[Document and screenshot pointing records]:

## Begin

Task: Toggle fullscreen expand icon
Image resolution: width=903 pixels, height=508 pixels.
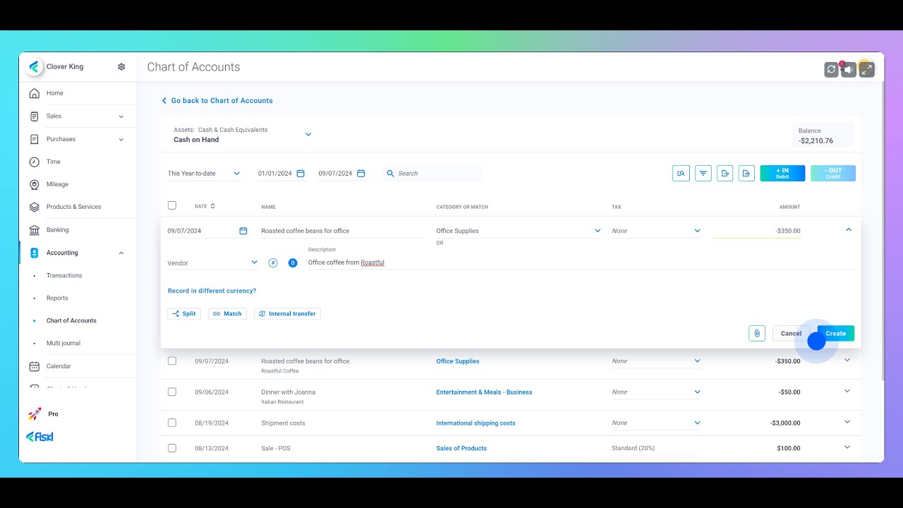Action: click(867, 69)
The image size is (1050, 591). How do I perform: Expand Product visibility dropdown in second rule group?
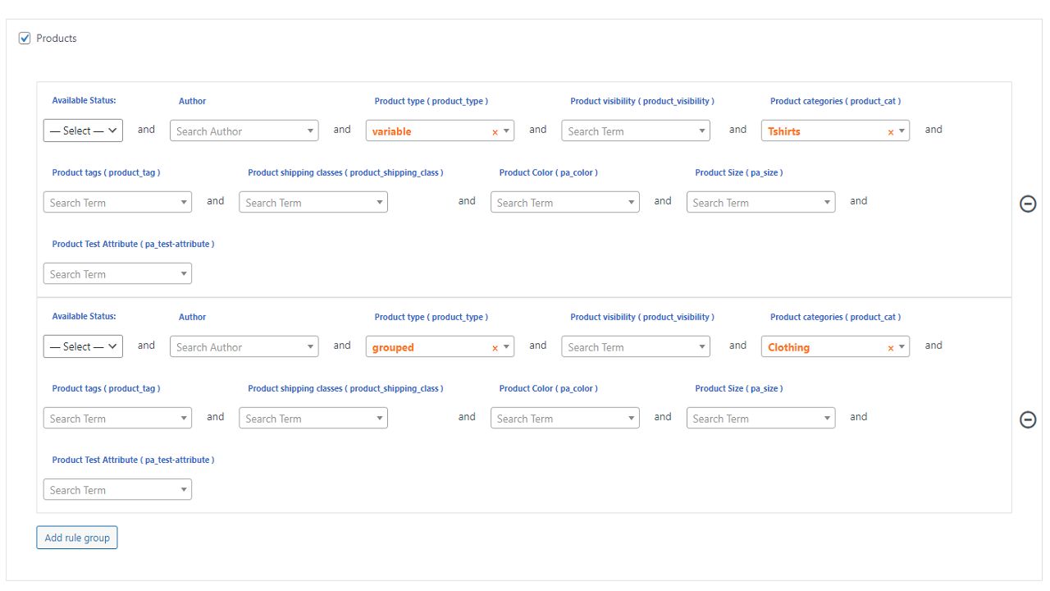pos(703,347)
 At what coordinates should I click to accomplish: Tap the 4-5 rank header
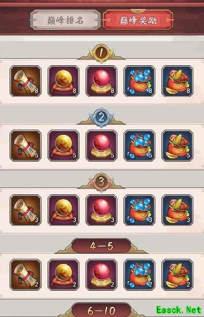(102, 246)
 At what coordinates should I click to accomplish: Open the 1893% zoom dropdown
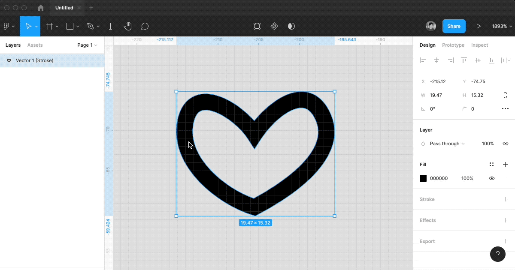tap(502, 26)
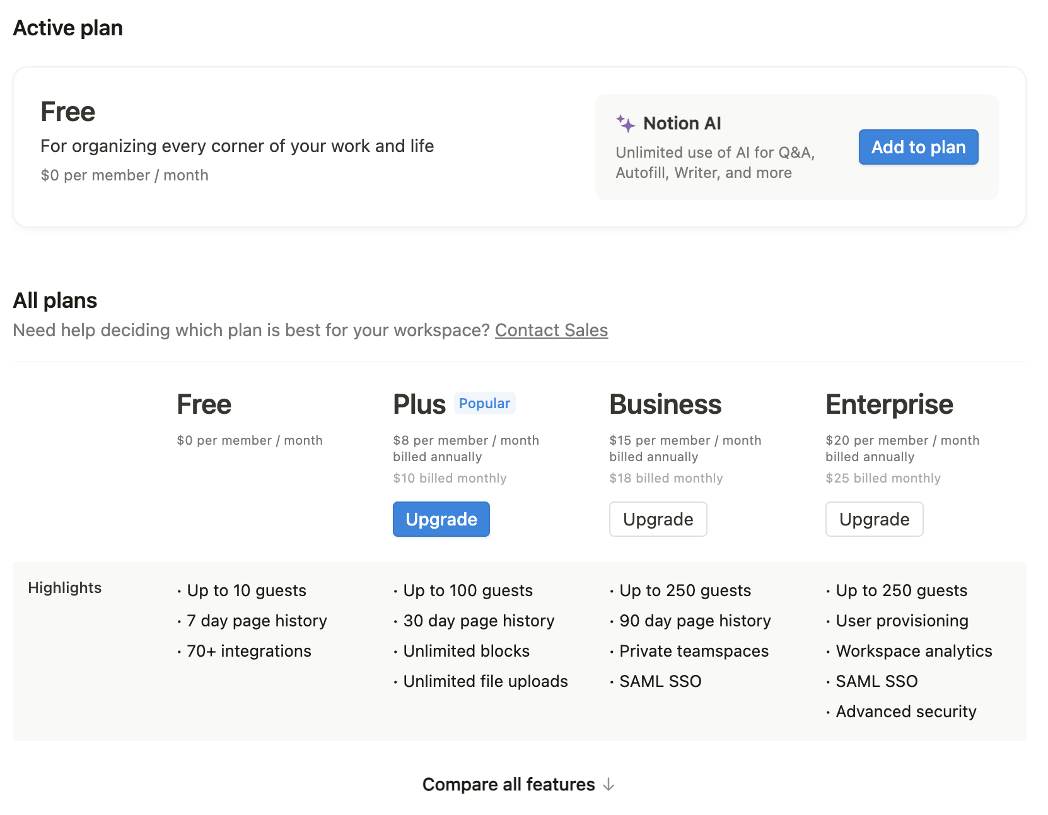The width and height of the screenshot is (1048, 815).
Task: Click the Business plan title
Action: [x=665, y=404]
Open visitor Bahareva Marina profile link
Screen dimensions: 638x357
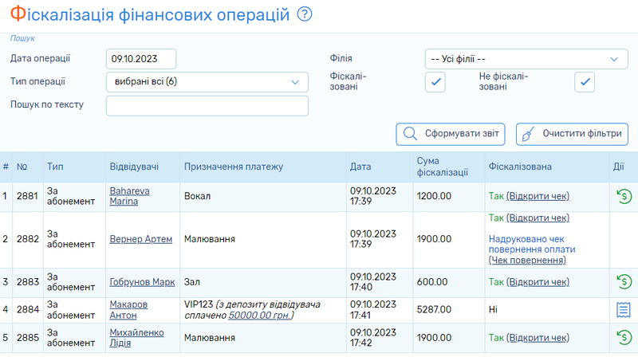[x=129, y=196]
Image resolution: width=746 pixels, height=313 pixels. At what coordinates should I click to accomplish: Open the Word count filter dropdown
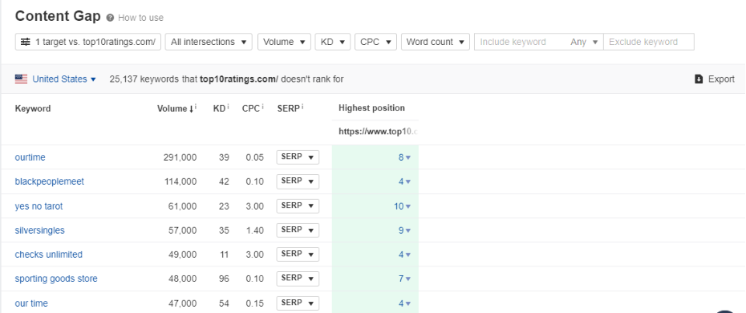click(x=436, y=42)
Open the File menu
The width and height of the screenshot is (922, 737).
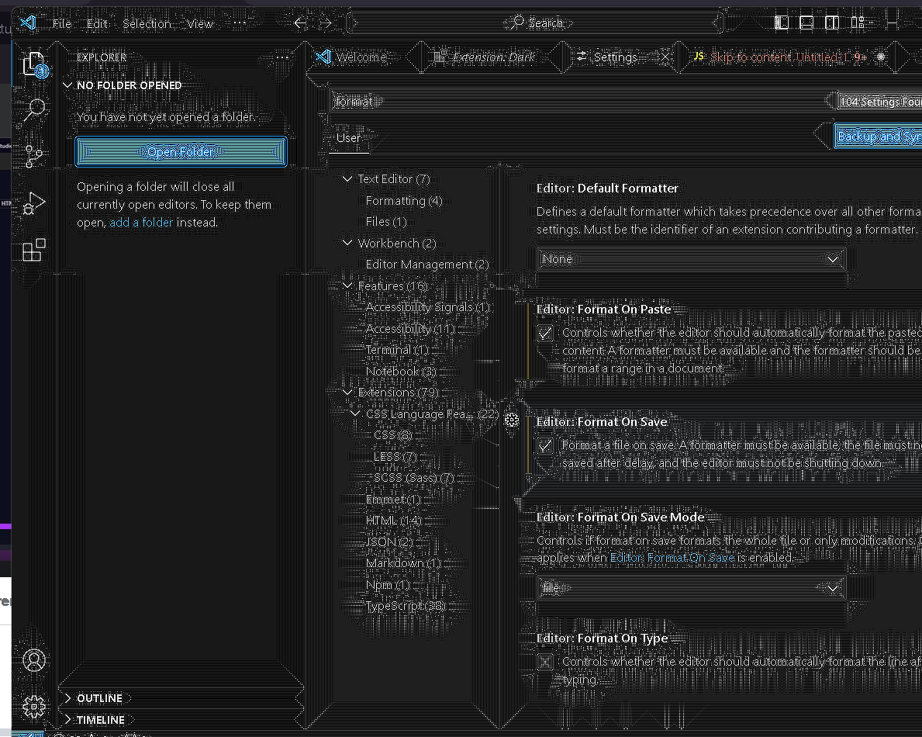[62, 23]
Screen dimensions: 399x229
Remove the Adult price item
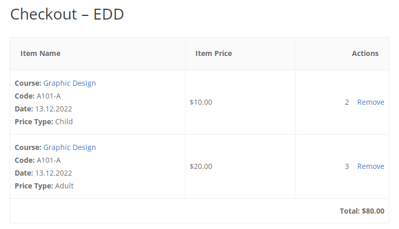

## End

[Stated goal]:
Copy out the text of every record above word for word, leaving out the pictures.

[Task response]:
Task: Toggle fullscreen expand icon
Image resolution: width=903 pixels, height=508 pixels.
Action: click(867, 69)
The image size is (1050, 591). How do I perform: Expand Product visibility dropdown in second rule group?
pos(703,347)
 At what coordinates should I click to accomplish: Tap the 4-5 rank header
(102, 246)
 At what coordinates should I click to accomplish: Open the 1893% zoom dropdown
tap(502, 26)
The width and height of the screenshot is (1048, 815).
Task: Click the Business plan title
Action: [x=665, y=404]
Open visitor Bahareva Marina profile link
Screen dimensions: 638x357
[x=129, y=196]
Image resolution: width=746 pixels, height=313 pixels. At what coordinates should I click to accomplish: Open the Word count filter dropdown
click(x=436, y=42)
Open the File menu
The width and height of the screenshot is (922, 737).
[62, 23]
Screen dimensions: 399x229
Remove the Adult price item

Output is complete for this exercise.